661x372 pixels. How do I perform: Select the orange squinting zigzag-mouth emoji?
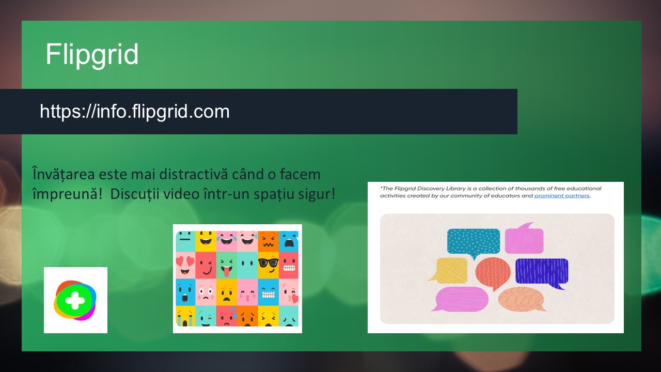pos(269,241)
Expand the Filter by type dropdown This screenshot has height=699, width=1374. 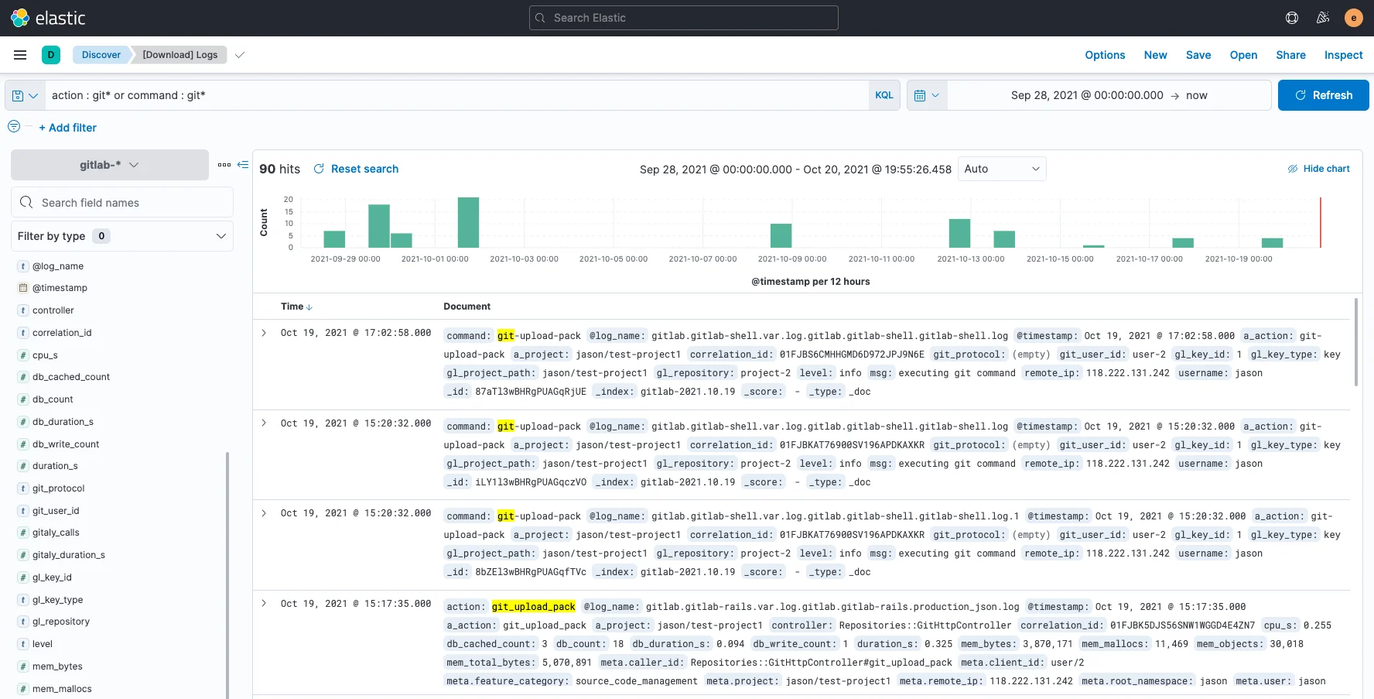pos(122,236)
▬▬▬▬▬▬▬▬▬▬
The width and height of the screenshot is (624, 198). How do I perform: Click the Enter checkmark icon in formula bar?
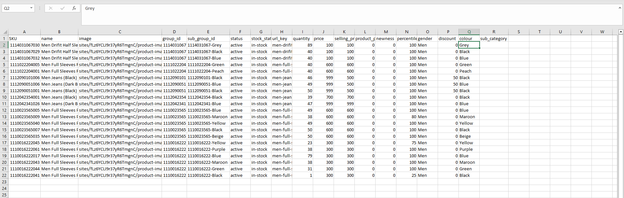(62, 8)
▬▬▬▬▬▬▬▬▬▬
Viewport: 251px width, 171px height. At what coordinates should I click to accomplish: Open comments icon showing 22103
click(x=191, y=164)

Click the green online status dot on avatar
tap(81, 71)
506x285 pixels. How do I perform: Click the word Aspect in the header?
▬▬▬▬▬▬▬▬▬▬
* DESCRIPTION OF THE TASK: Your answer should be the exact lines above from the one with "Click the green online status dot on avatar" through the one with "506x285 pixels. How", both included, and nothing besides.

* RESULT:
Click the green online status dot on avatar
tap(81, 71)
506x285 pixels. How do I perform: Click the word Aspect in the header?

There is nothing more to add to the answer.